Task Quality KPI Framework
Overview
The Task Quality KPI Framework provides objective, quantitative metrics for evaluating task implementation quality.
Key Architecture: KPIs are auto-generated by a hook - you read the results, not run scripts.
┌─────────────────────────────────────────────────────────────┐
│ HOOK (auto-executes) │
│ Trigger: PostToolUse on TASK-*.md │
│ Script: task-kpi-analyzer.py │
│ Output: TASK-XXX--kpi.json │
├─────────────────────────────────────────────────────────────┤
│ SKILL / AGENT (reads output) │
│ Input: TASK-XXX--kpi.json │
│ Action: Make evaluation decisions │
└─────────────────────────────────────────────────────────────┘
Why This Architecture?
| Problem | Solution |
|---|
| Skills can't execute scripts | Hook auto-runs on file save |
| Subjective review_status | Quantitative 0-10 scores |
| "Looks good to me" | Evidence-based evaluation |
| Binary pass/fail | Graduated quality levels |
KPI File Location
After any task file modification, find KPI data at:
docs/specs/[ID]/tasks/TASK-XXX--kpi.json
KPI Categories
┌─────────────────────────────────────────────────────────────┐
│ OVERALL SCORE (0-10) │
├─────────────────────────────────────────────────────────────┤
│ Spec Compliance (30%) │
│ ├── Acceptance Criteria Met (0-10) │
│ ├── Requirements Coverage (0-10) │
│ └── No Scope Creep (0-10) │
├─────────────────────────────────────────────────────────────┤
│ Code Quality (25%) │
│ ├── Static Analysis (0-10) │
│ ├── Complexity (0-10) │
│ └── Patterns Alignment (0-10) │
├─────────────────────────────────────────────────────────────┤
│ Test Coverage (25%) │
│ ├── Unit Tests Present (0-10) │
│ ├── Test/Code Ratio (0-10) │
│ └── Coverage Percentage (0-10) │
├─────────────────────────────────────────────────────────────┤
│ Contract Fulfillment (20%) │
│ ├── Provides Verified (0-10) │
│ └── Expects Satisfied (0-10) │
└─────────────────────────────────────────────────────────────┘
Category Weights
| Category | Weight | Why |
|---|
| Spec Compliance | 30% | Most important - did we build what was asked? |
| Code Quality | 25% | Technical excellence |
| Test Coverage | 25% | Verification and confidence |
| Contract Fulfillment | 20% | Integration with other tasks |
When to Use
- Reading KPI data for task quality evaluation
- Understanding quality metrics and scoring breakdown
- Deciding whether to iterate or approve based on quantitative data
- Integrating KPI checks into automated loops ()

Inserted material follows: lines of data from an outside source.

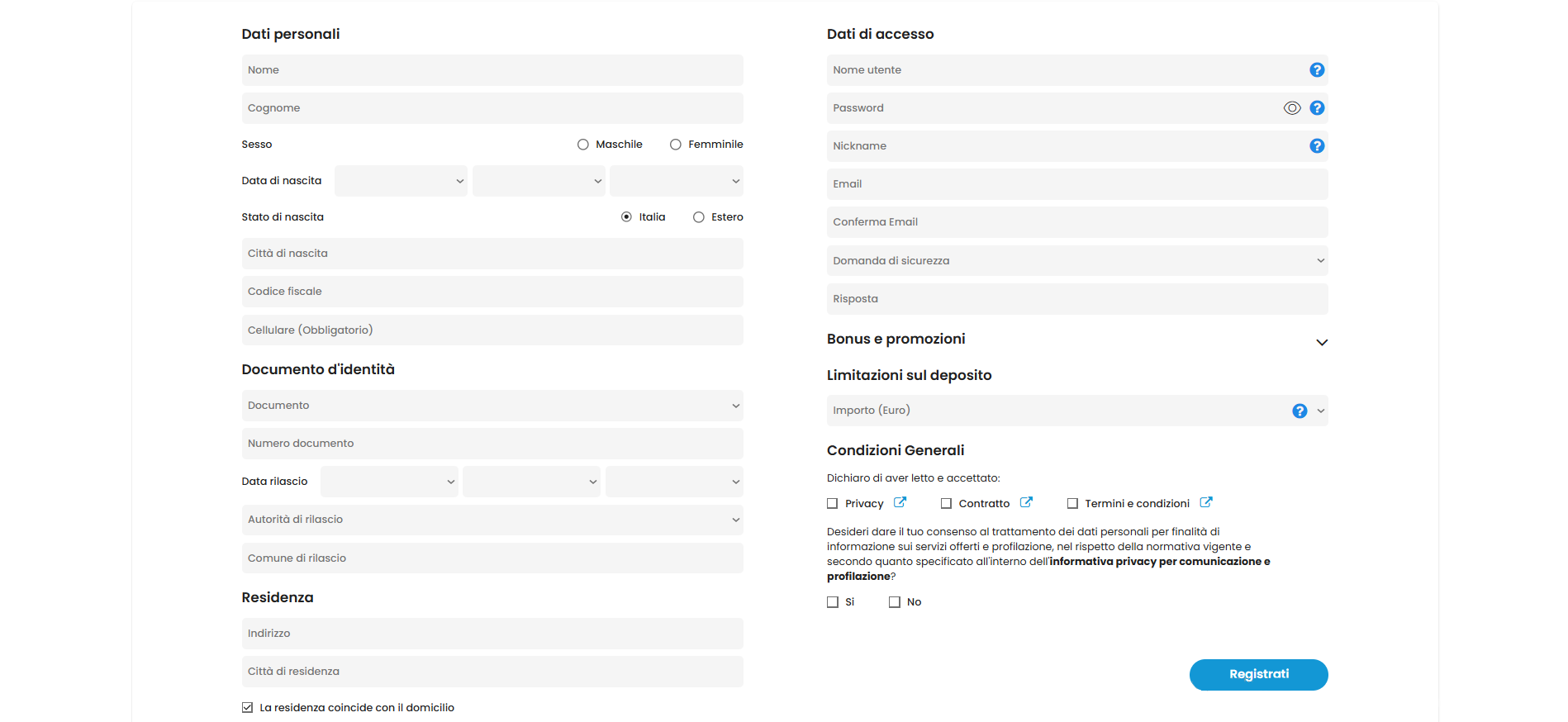Click help icon beside Nickname field
This screenshot has width=1568, height=722.
[1317, 146]
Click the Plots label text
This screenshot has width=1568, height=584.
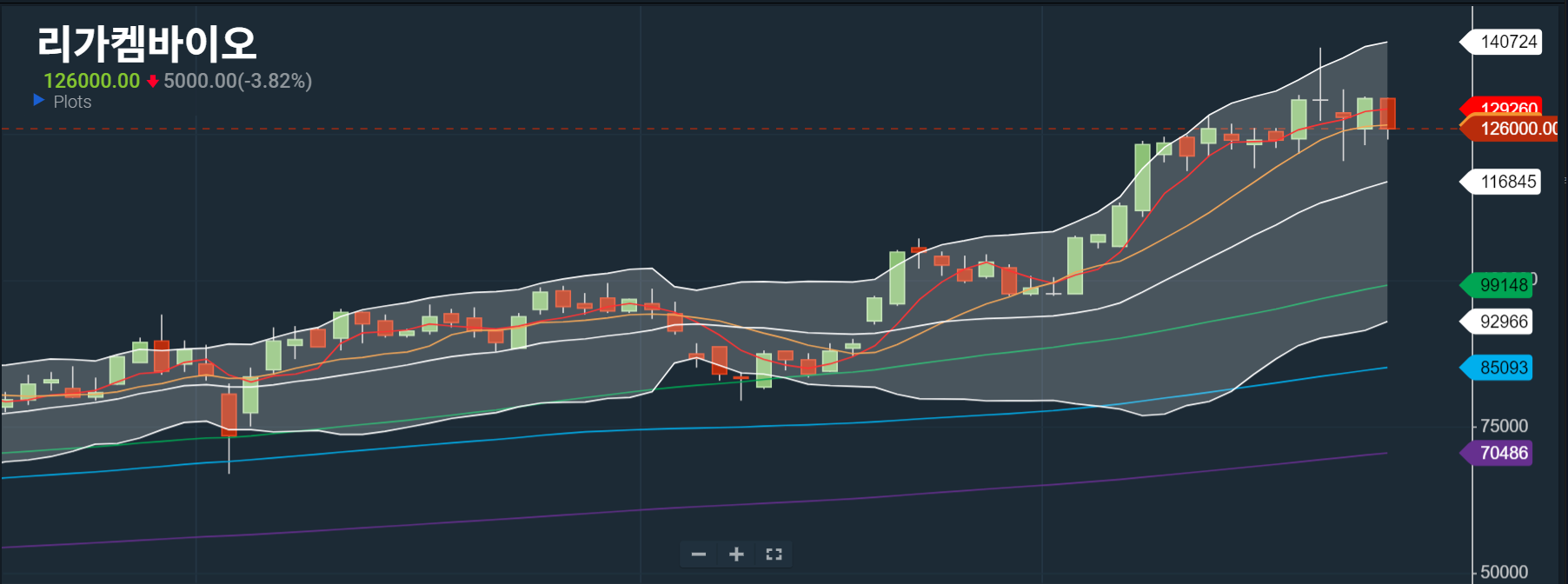coord(72,102)
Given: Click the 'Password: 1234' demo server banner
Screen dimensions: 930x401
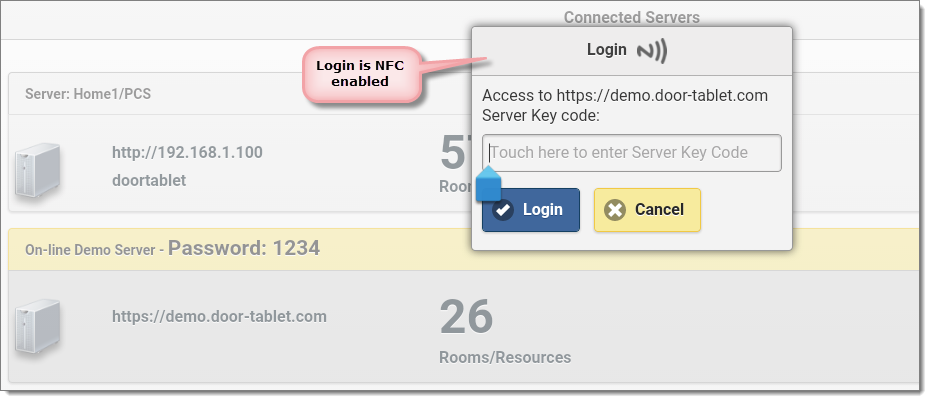Looking at the screenshot, I should tap(243, 248).
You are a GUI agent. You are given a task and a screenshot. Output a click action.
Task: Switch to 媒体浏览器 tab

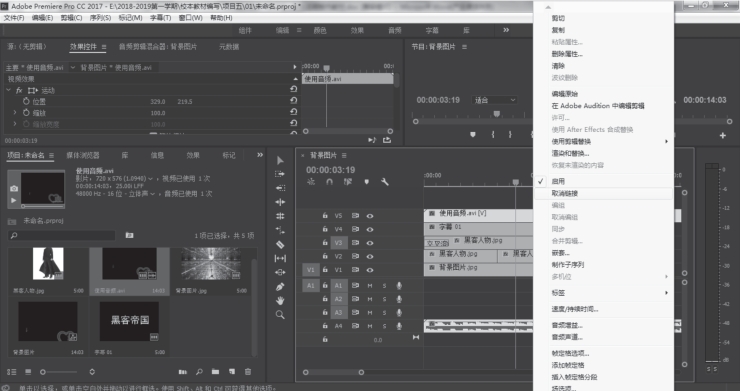(x=83, y=155)
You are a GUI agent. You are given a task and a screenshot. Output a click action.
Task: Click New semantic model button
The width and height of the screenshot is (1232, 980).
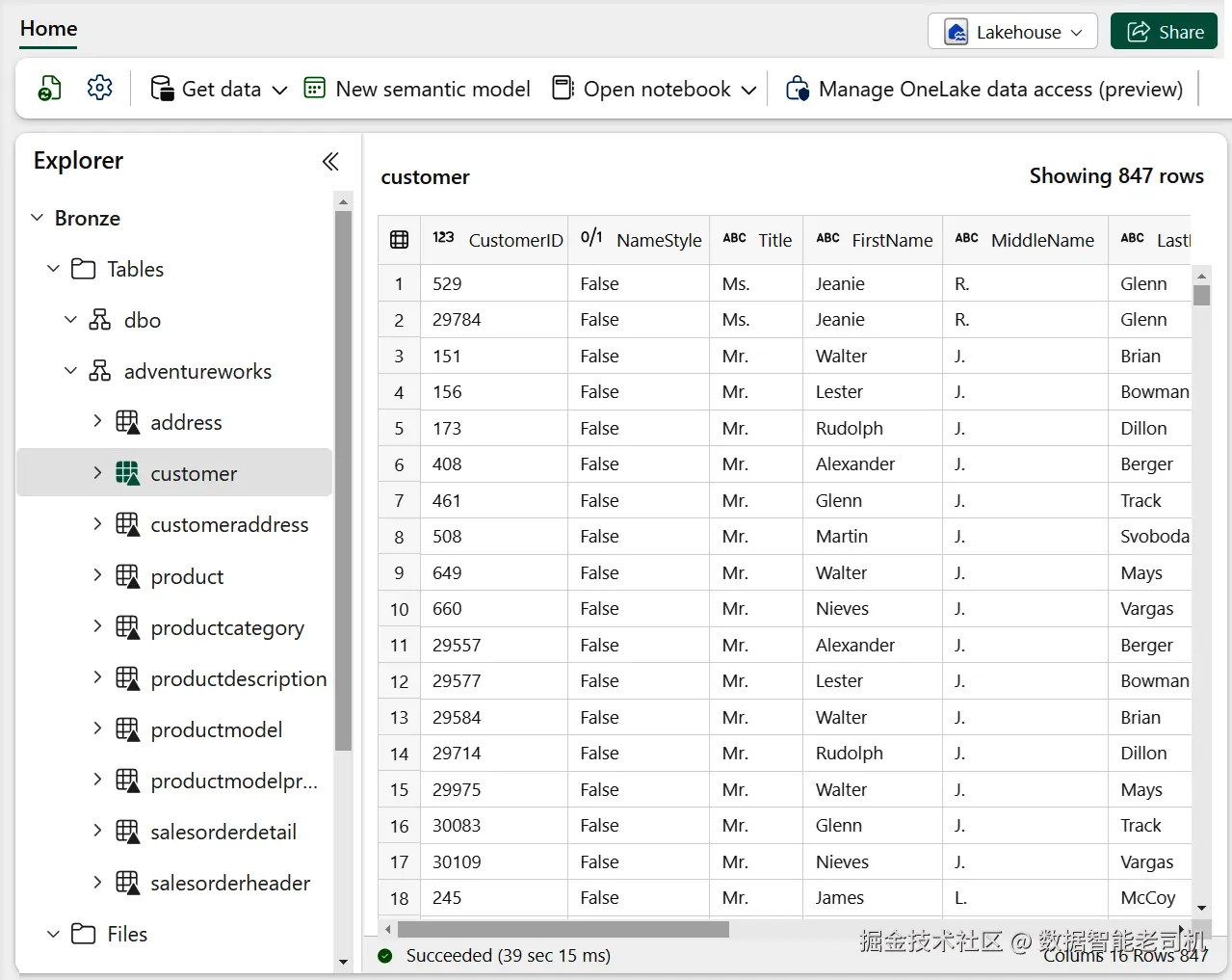point(417,89)
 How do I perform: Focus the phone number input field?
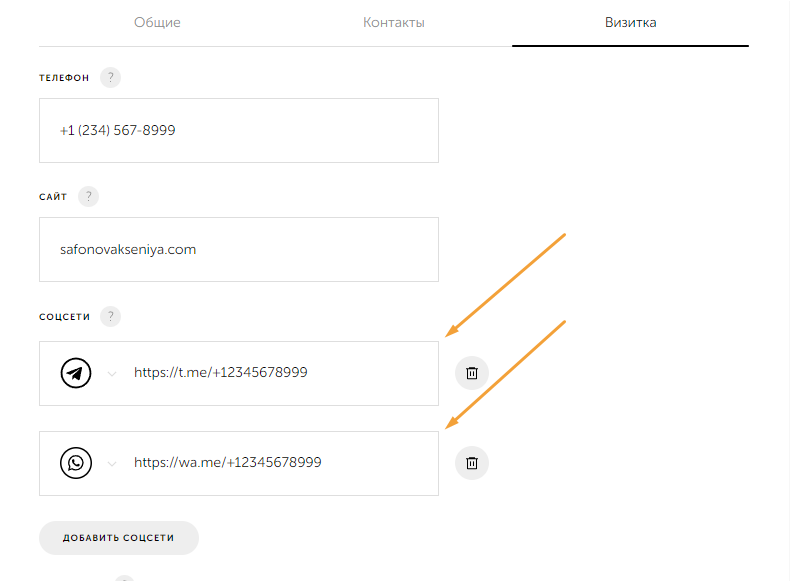tap(239, 130)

- Generating evidence-based evaluation reports
Instructions
1. Reading KPI Data (Primary Use)
DO NOT run scripts - read the auto-generated file:
markdown
Read the KPI file:
docs/specs/001-feature/tasks/TASK-001--kpi.json
2. Understanding the Data
The KPI file contains:
json
{
"task_id": "TASK-001",
"evaluated_at": "2026-01-15T10:30:00Z",
"overall_score": 8.2,
"passed_threshold": true,
"threshold": 7.5,
"kpi_scores": [
{
"category": "Spec Compliance",
"weight": 30,
"score": 8.5,
"weighted_score": 2.55,
"metrics": {
"acceptance_criteria_met": 9.0,
"requirements_coverage": 8.0,
"no_scope_creep": 8.5
},
"evidence": [
"Acceptance criteria: 9/10 checked",
"Requirements coverage: 8/10"
]
}
],
"recommendations": [
"Code Quality: Moderate improvements possible"
],
"summary": "Score: 8.2/10 - PASSED"
}
3. Making Decisions
IF passed_threshold == true:
→ Task meets quality standards
→ Approve and proceed
IF passed_threshold == false:
→ Task needs improvement
→ Check recommendations for specific targets
→ Create fix specification
Integration with Workflow
In Task Review (evaluator-agent)
markdown
## Review Process
1. Read KPI file: TASK-XXX--kpi.json
2. Extract overall_score and kpi_scores
3. Read task file to validate
4. Generate evaluation report
5. Decision based on passed_threshold
In agents_loop
python
# Check KPI file exists
kpi_path = spec_path / "tasks" / f"{task_id}--kpi.json"
if kpi_path.exists():
kpi_data = json.loads(kpi_path.read_text())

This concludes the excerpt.